I’d like you all to review and adhere to the following notes and rules for Season 5 of my talk show. 

There will be no meetings in my dressing room. No stopping by or popping in. NO ONE.

Do not come to my dressing room unless invited.

Do not open my dressing room door. IF YOU OPEN MY DOOR, EXPECT TO BE REMOVED.

My security team will stop everyone from standing at my door who have the intent to see or speak to me.

I want all the ambushing to stop now. That includes TV staff.

You must schedule an appointment.

I have been taken advantage of by my lenient policy in the past. This ends now. NO MORE.

Do not approach me while I’m in the makeup chair unless I ask to speak with you directly. Either knock or use the doorbell.

I am seeking more free time for me throughout the day.

Do not wait in any hallway to speak to me. I hate being ambushed. Please make an appointment. 

I promise you I will not entertain you in the hallway, and do not attempt to walk with me. 

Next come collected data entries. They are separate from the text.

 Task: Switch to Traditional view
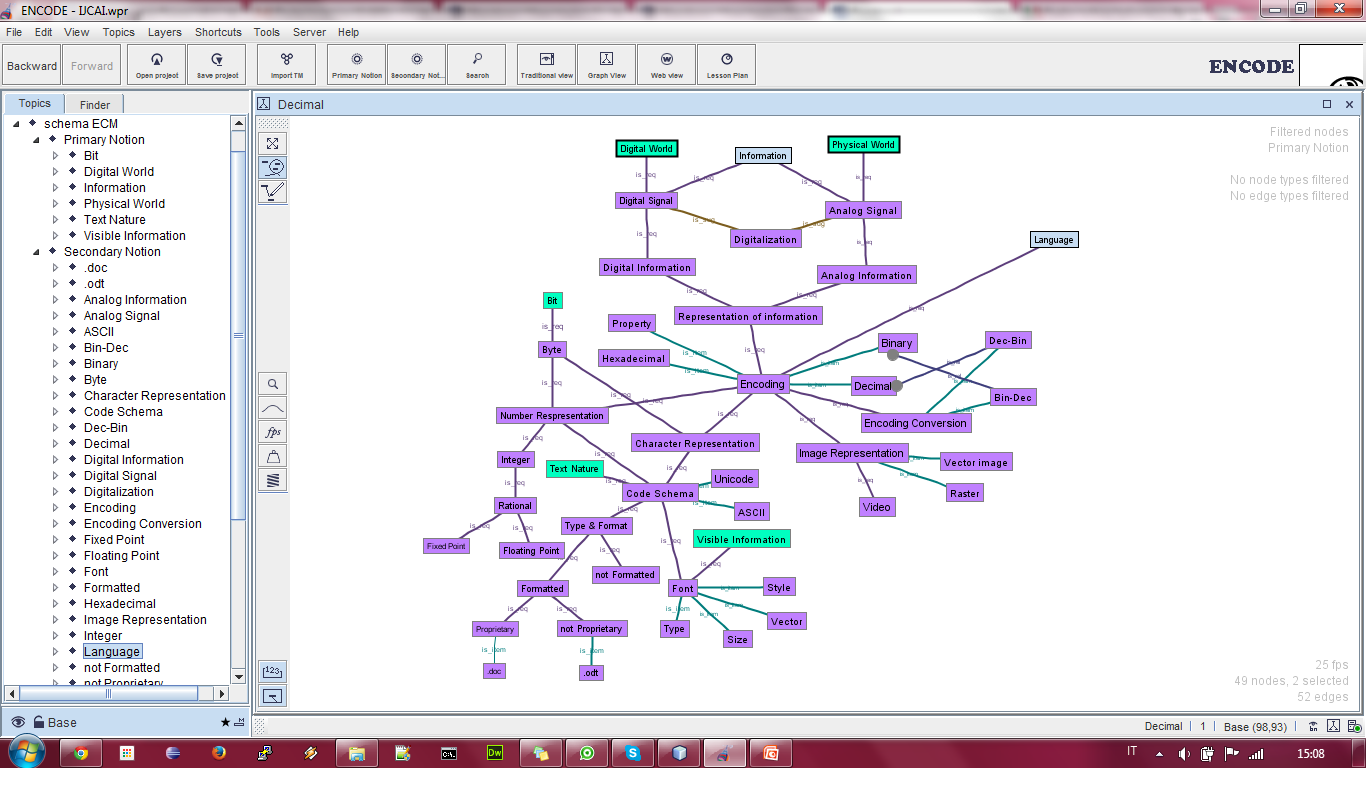(546, 64)
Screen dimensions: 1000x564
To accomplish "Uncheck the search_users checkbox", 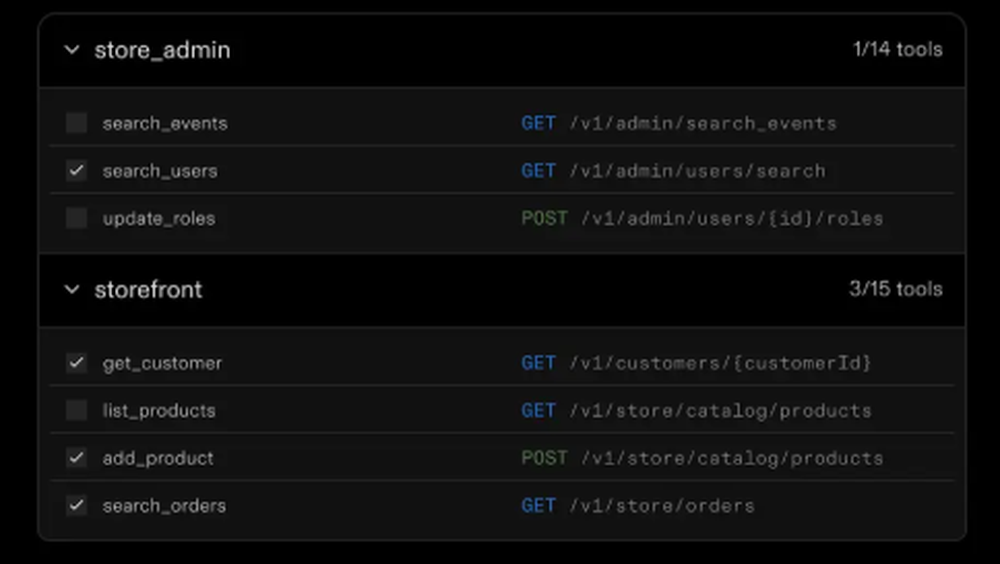I will (76, 171).
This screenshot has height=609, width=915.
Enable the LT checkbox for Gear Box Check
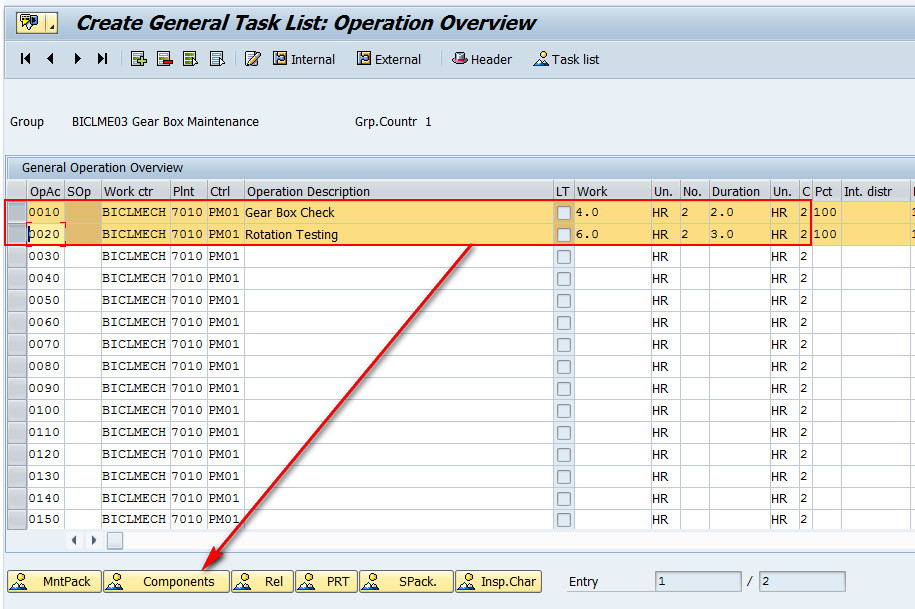point(563,212)
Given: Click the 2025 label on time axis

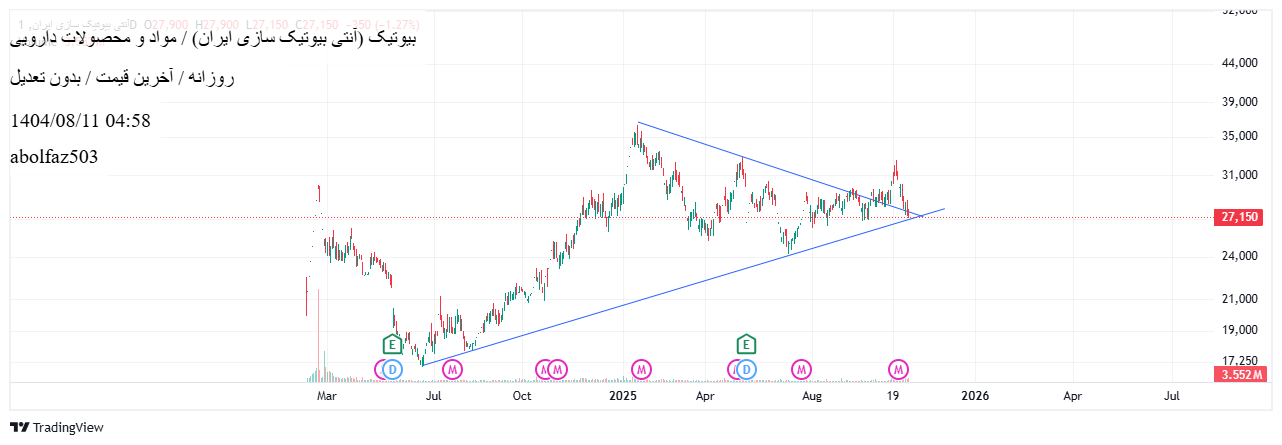Looking at the screenshot, I should 623,397.
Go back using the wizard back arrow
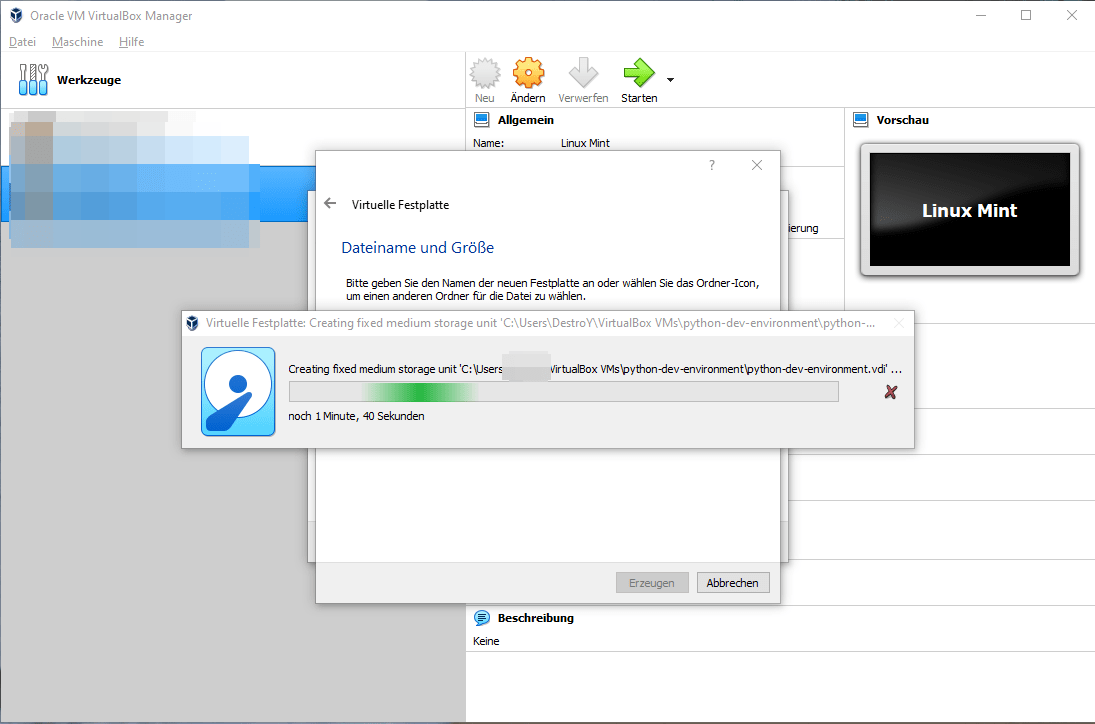This screenshot has width=1095, height=724. (330, 202)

If you’re reading this, yes, I mean you.

Everyone, do not take offense to the new way of doing business. It is for the good of my personal life and enjoyment.

Thank you all,

Steve Harvey

Perhaps Harvey should take time to consider the needs of his staff, which supports him so that he can have a life of “enjoyment.”

In a phone interview with Kevin Frazier of Entertainment Tonight, Harvey said he sent the email “asking everyone to simply honor and respect” his privacy.

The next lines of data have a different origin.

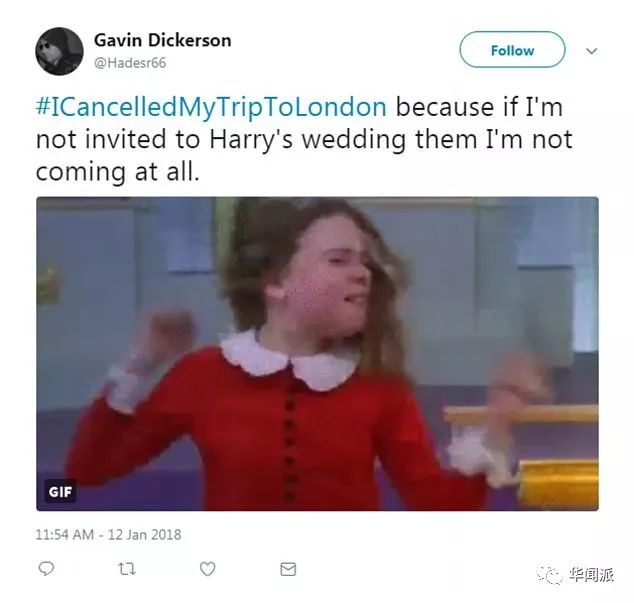Click the reply speech bubble icon
The image size is (634, 603).
pos(46,568)
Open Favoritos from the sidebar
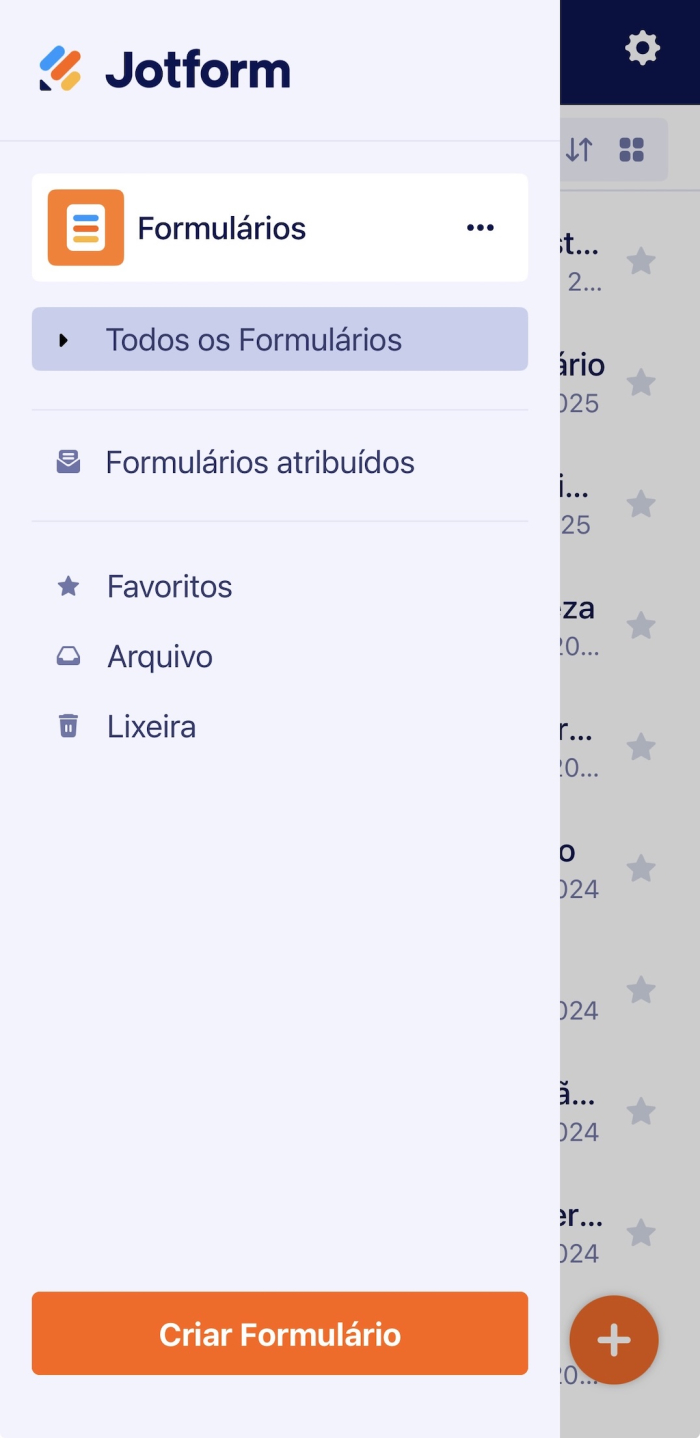 168,586
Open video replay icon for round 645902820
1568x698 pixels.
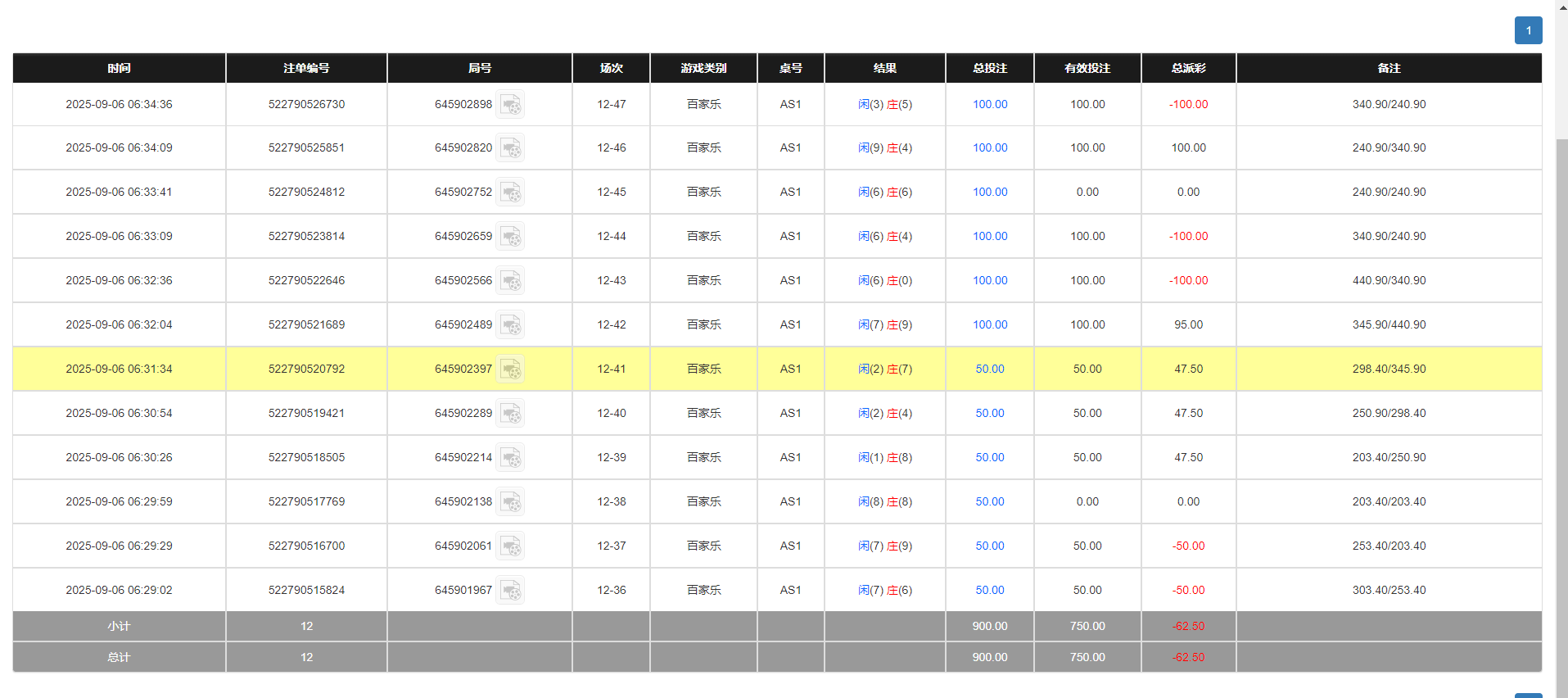511,148
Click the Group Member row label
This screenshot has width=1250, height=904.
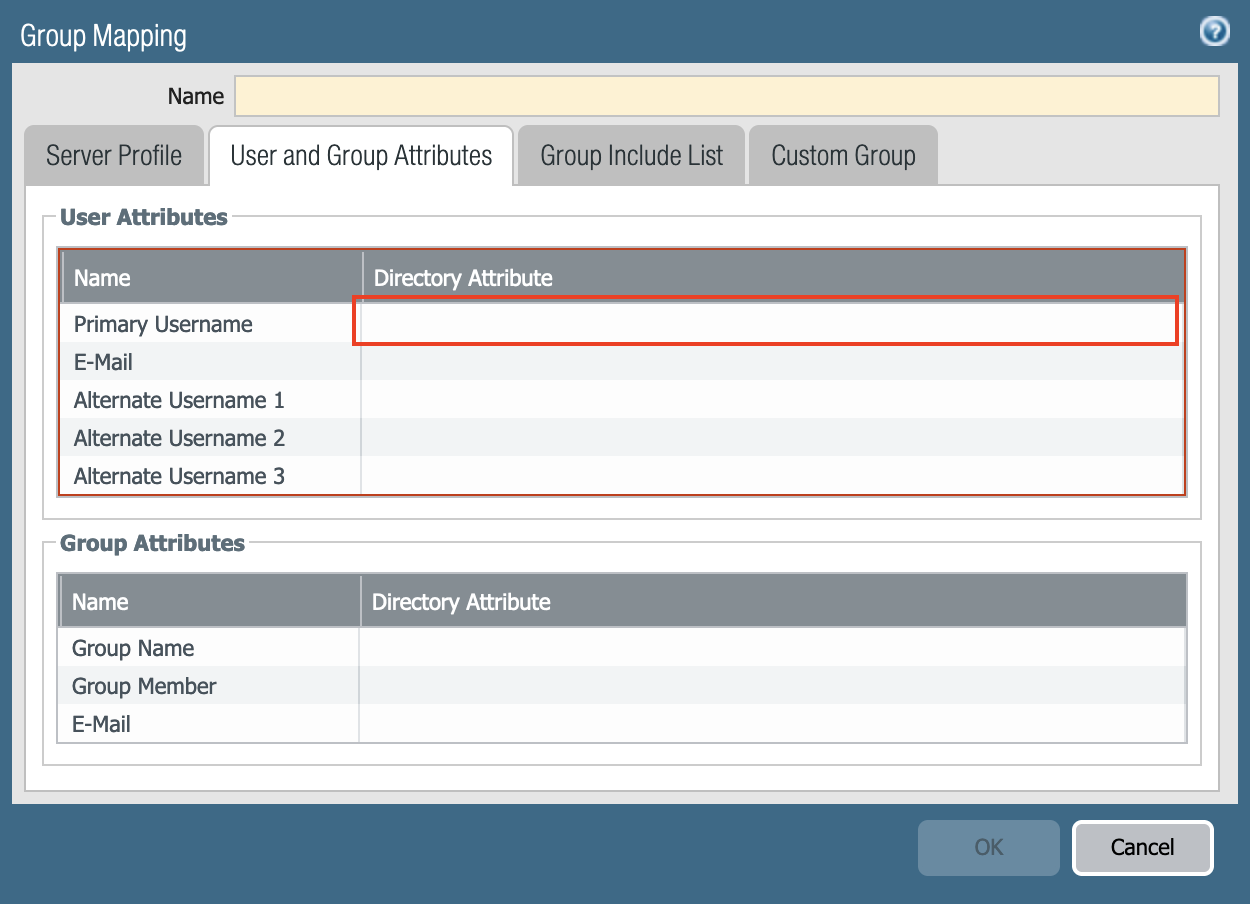tap(144, 686)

He felt as if he was being “ambushed” by staff when walking from the stage to his dressing room, for example. Harvey said that he’s always had a policy where “you can come and talk to me,” but people were taking advantage of it, he said.

Harvey also noted that he would not apologize for the letter.

“I just didn’t want to be in this prison anymore where I had to be in this little room, scared to go out and take a breath of fresh air without somebody approaching me, so I wrote the letter,” he said.

“I don’t apologize about the letter, but it’s kind of crazy what people who took this thing and ran, man. I appreciate you asking me,” he told Frazier.

The letter is again creating public criticism toward Harvey. In January, he received backlash from the Black community after he met with Trump at Trump Tower to discuss affordable housing with now Housing and Urban Development Secretary Ben Carson.

“I walked away feeling like I had just talked with a man who genuinely wants to make a difference in this area,” Harvey tweeted on January 13 regarding his meeting with Trump. “I feel that something really great could come out of this … I would sit with him anytime.”

“The only way we can heal the divide in this country is through conversation,” Harvey said on his radio show in defense of the meeting.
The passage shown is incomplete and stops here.